Identify each line below that contains the word "height", and copy it out.

» Data provided
────────────────
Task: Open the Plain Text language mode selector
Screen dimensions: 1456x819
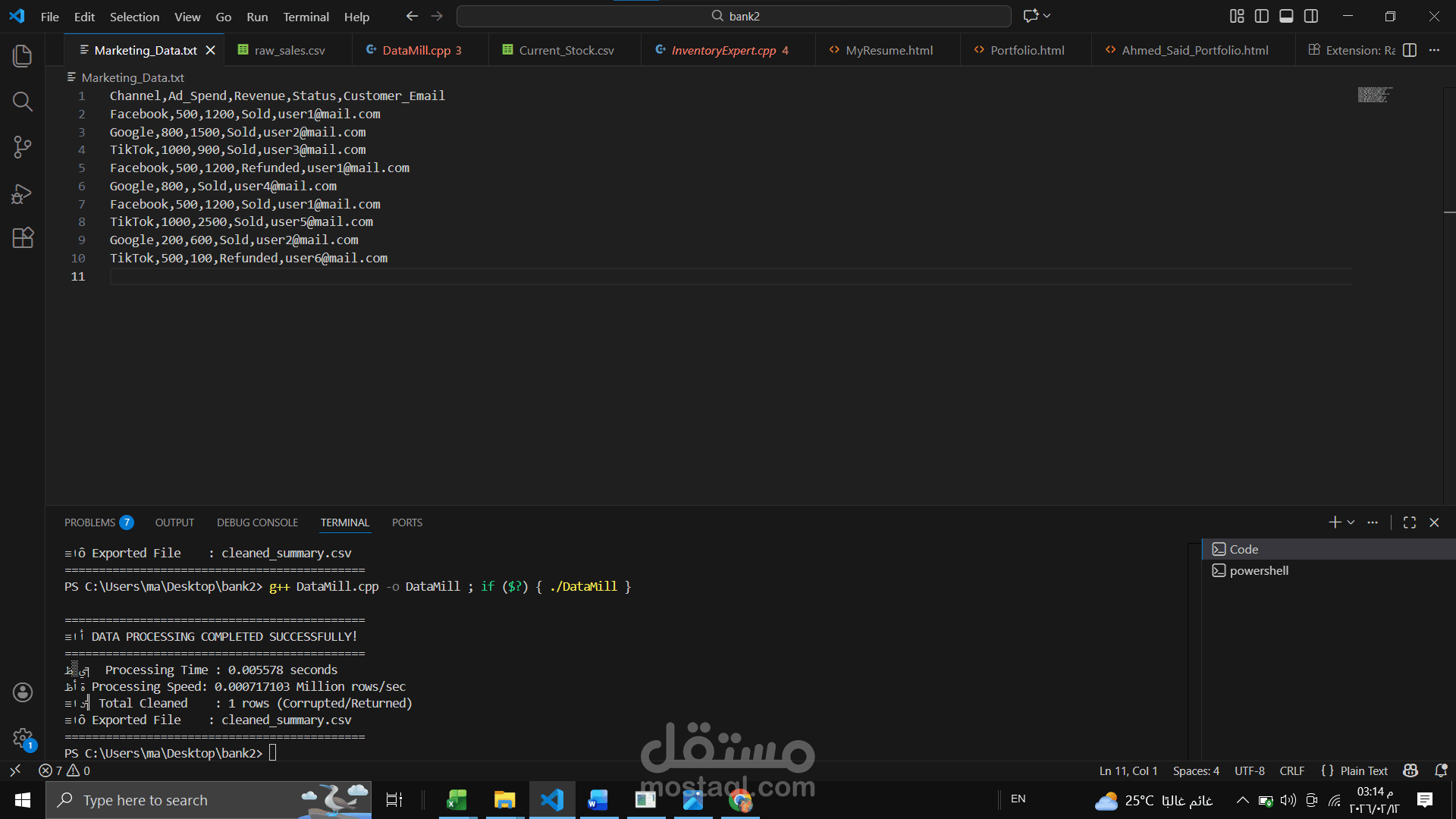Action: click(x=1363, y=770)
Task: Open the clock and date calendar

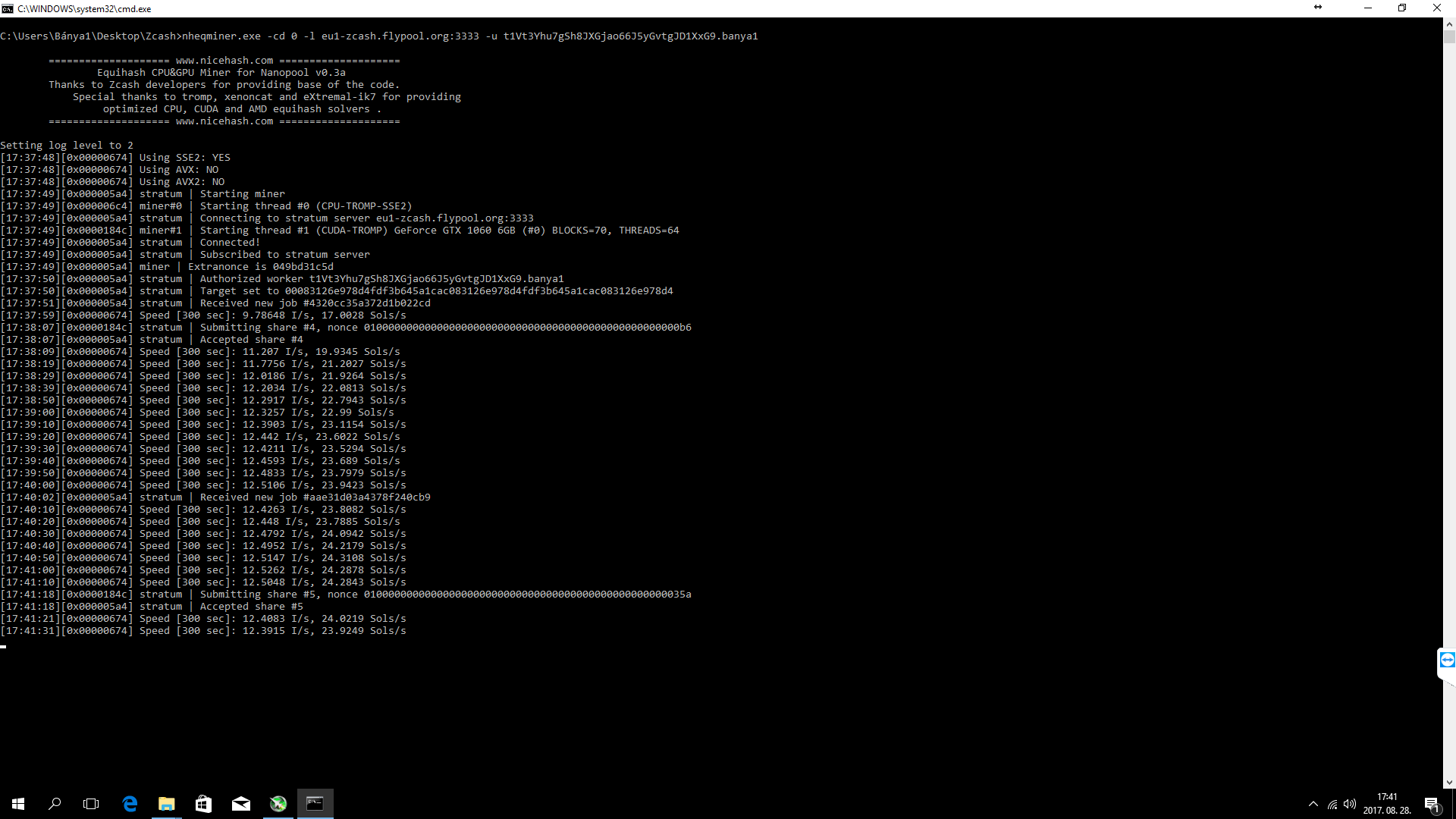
────────────────
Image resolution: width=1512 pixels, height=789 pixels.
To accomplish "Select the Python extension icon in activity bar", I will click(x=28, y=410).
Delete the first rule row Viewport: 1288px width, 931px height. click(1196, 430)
────────────────
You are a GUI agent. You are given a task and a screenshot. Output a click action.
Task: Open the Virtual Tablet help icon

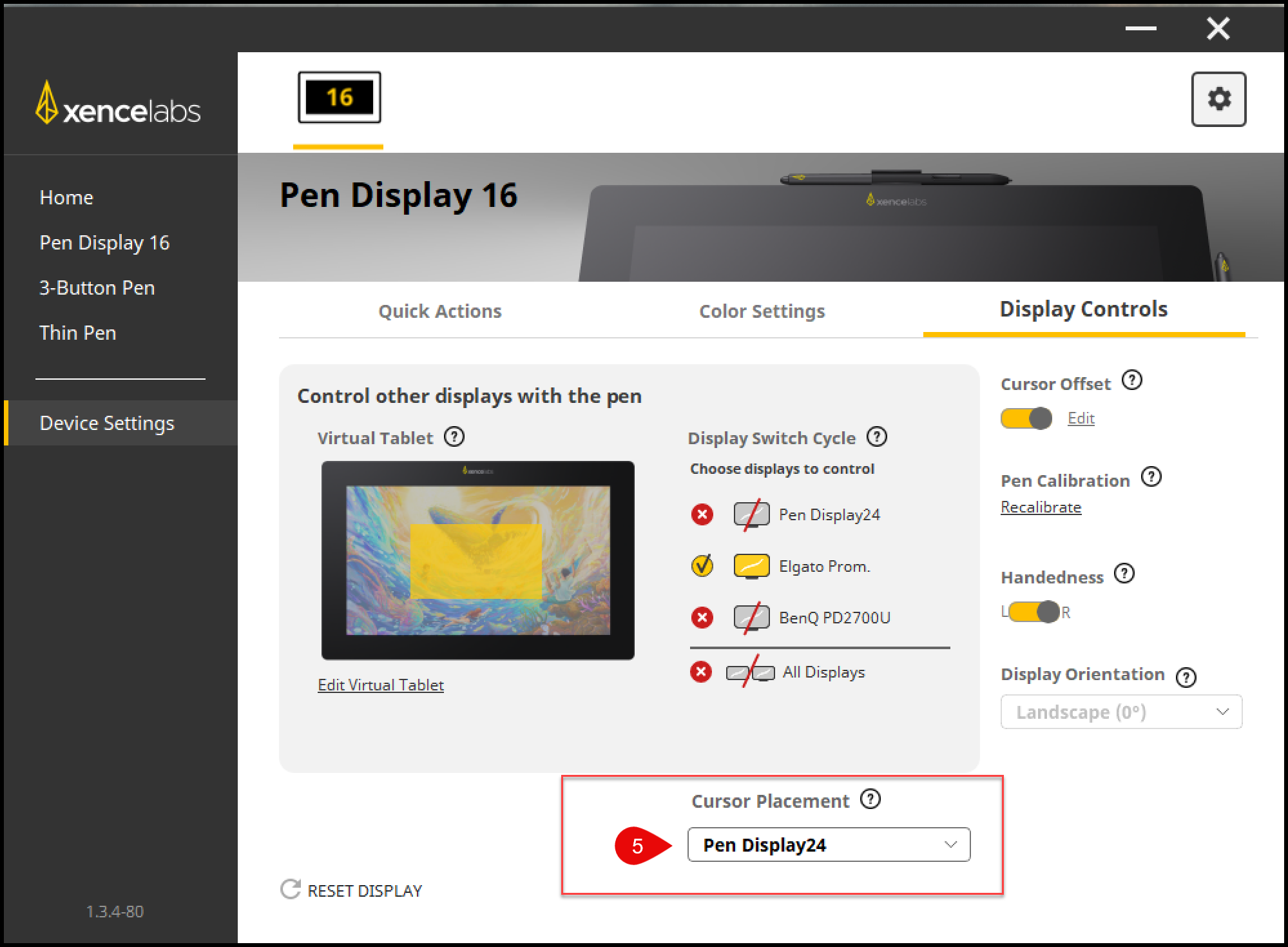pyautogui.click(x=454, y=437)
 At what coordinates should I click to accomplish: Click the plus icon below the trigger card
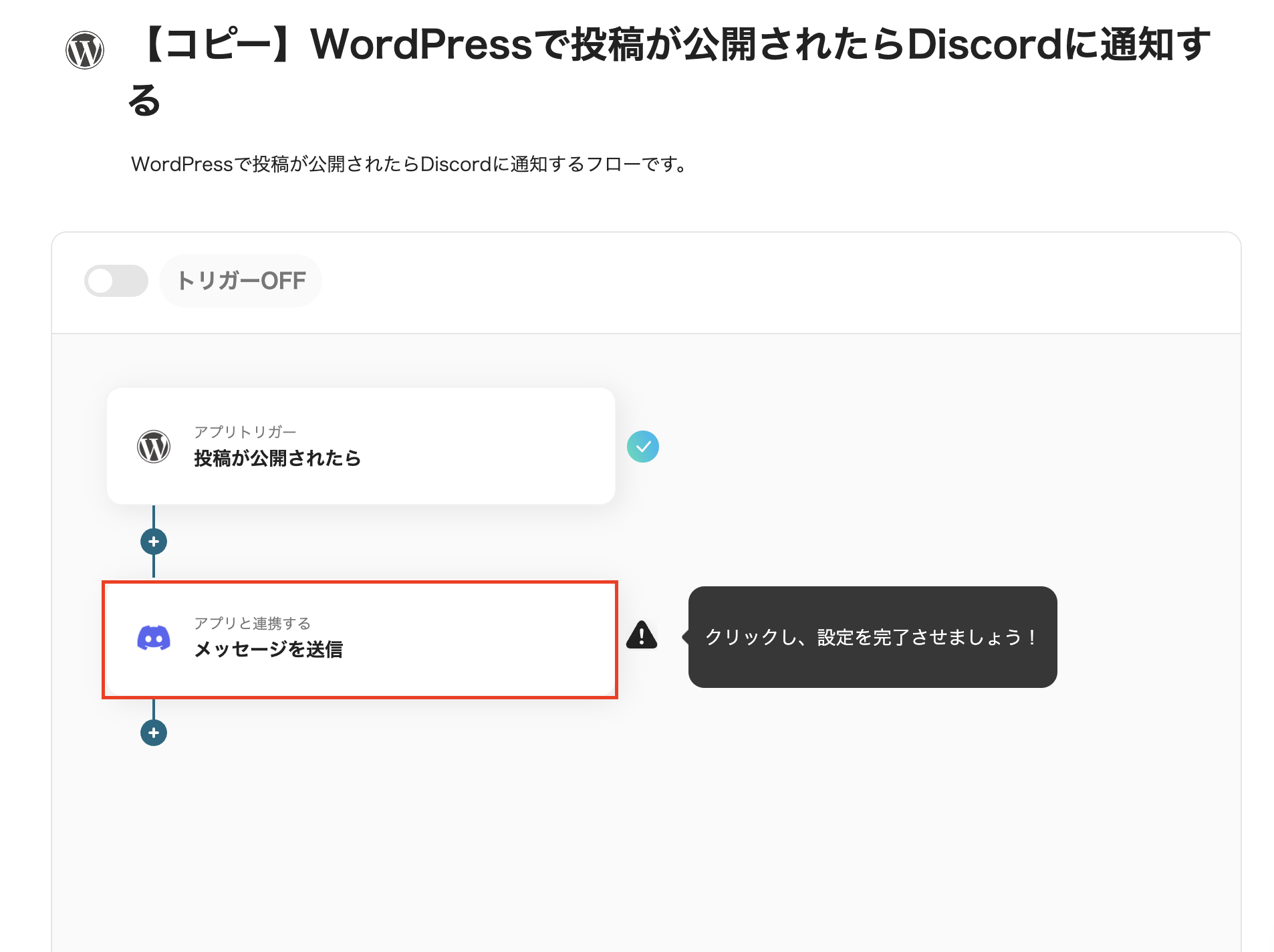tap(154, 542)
────────────────
» Expected answer
Image resolution: width=1512 pixels, height=789 pixels.
Delete the first rule row Viewport: 1288px width, 931px height. click(1196, 430)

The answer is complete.